On all school levels in this country, we now have a fourth of the nation in school, according to John A. Perkins, Under Secretary of Health, Education, and Welfare. Some 142,000 persons, about 7% of all Federal employees, are engaged in research and development activities. According to Aims C. McGuinness, M.D., of HEW, the U.S. will spend about $330,000,000 for medical research this year, more than half of which comes from the Federal Government. The $222,000,000 appropriated by the U.S. Government for medical research for the current fiscal year is far more than the combined total for the ethical drug industry, philanthropic institutions, universities, and colleges. Some 300,000 persons are now sheltered in 25,000 nursing homes across the nation at a cost of $550,000,000 per year. It would be interesting to know how the drugs, particularly those which should be distributed only on prescription, are being handled in these institutions. For fiscal year 1957, a total of 71,570 persons were rehabilitated through the State- Federal vocational rehabilitation program, a new record. Some 71,000 rehabilitated men and women will add 109,000,000 man-hours to the nation's production potential, and increase their earnings nearly $120,000,000. Meprobamate accounted for about $24,700,000 of the $41,835,609 total sales of Carter Products, Inc., which also manufactures Little Liver Pills, Arrid deodorant, Nair depilatory, and Rise pressurized shaving cream. The annual accidental death toll in the U.S. has remained fairly constant at about 100,000 since 1932. In addition, some 9,500 injuries last year caused financial losses of over $11,200,000,000. Dr.
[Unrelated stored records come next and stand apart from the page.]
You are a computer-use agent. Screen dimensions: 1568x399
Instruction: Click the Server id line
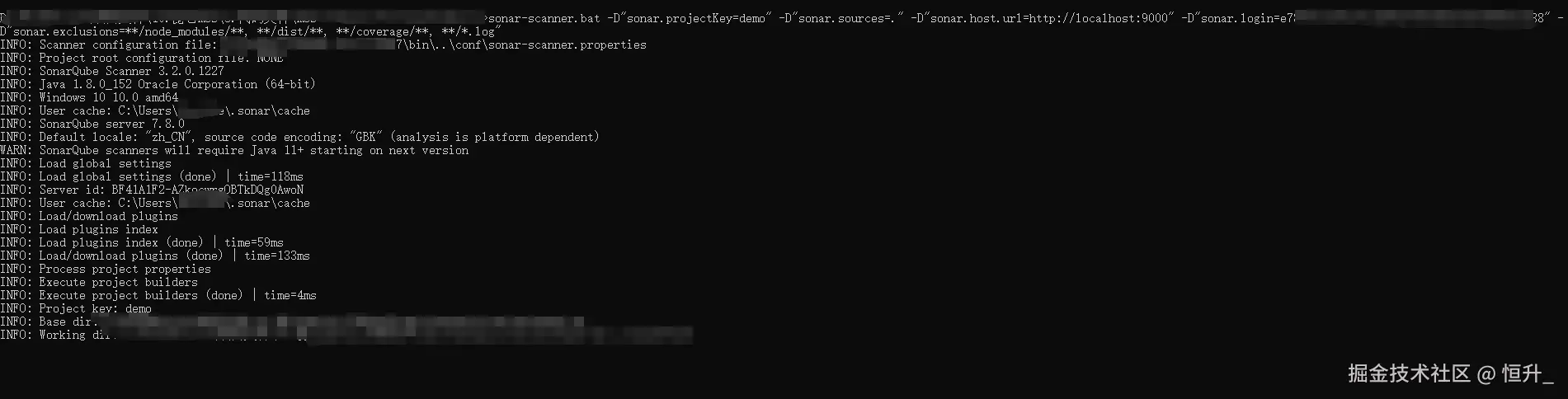152,190
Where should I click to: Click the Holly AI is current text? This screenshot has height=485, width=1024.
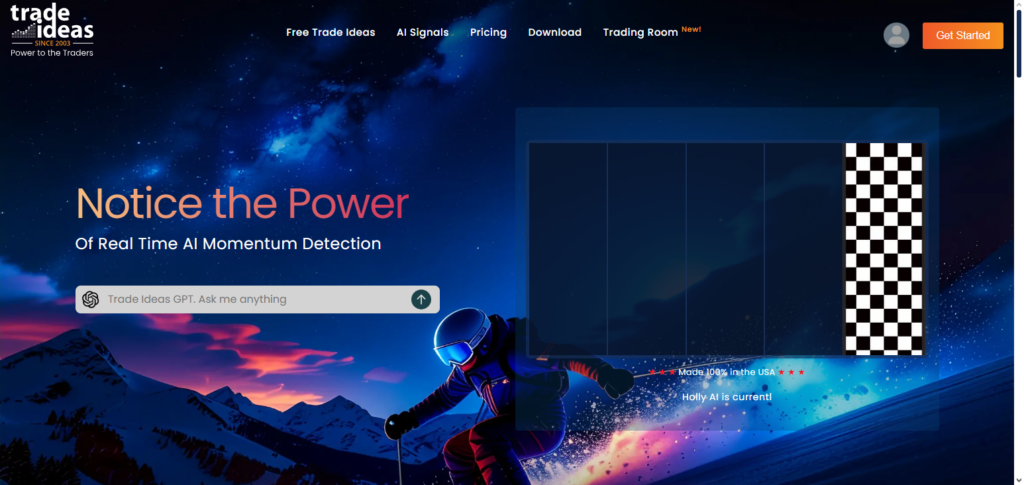pos(727,397)
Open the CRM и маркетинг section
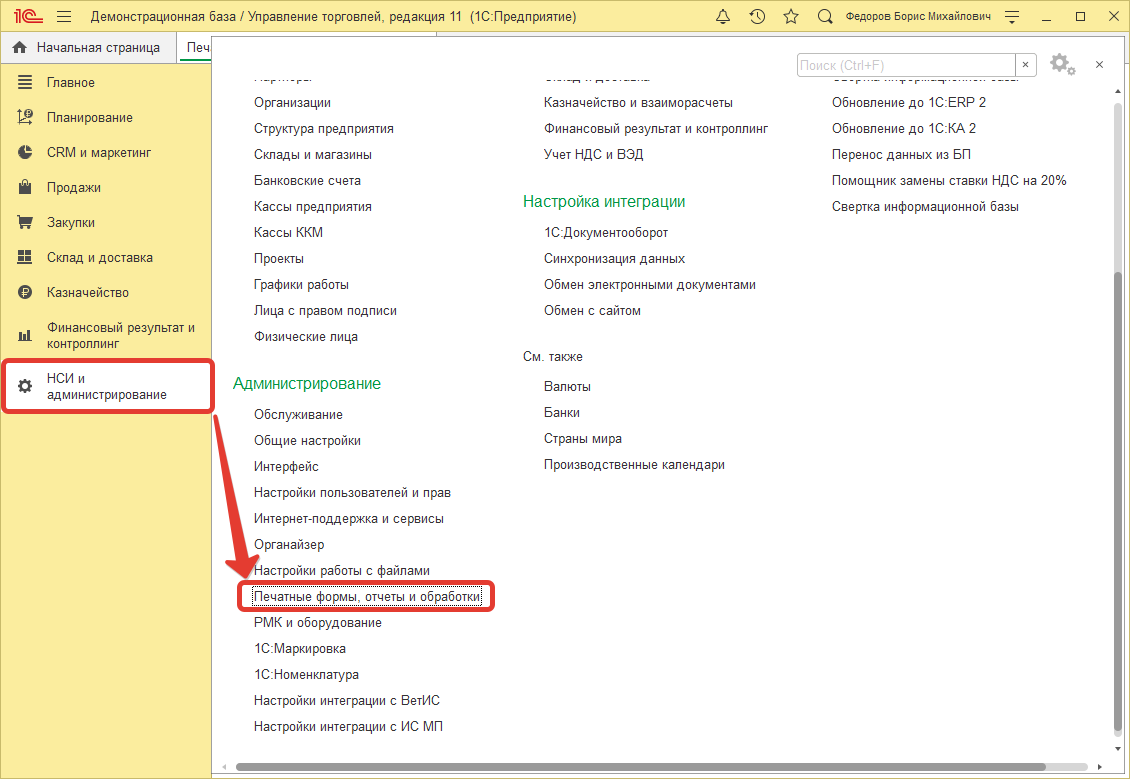This screenshot has width=1130, height=779. [98, 152]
Daniel Bovet was awarded the 1957 Nobel Prize for Medicine for his work in antihistamines. More than $100,000,000 is now spent annually in administering the four public welfare programs for the aged, the blind, the totally and permanently disabled, and dependent children. Total expenditure, shared by the Federal and State Governments, on a matching funds arrangement is now $1,700,000,000. A trend is evident in the Sun Ray Drug Company's plans to add 45 new drug supermarkets to its 160 drug stores during the next 15 months.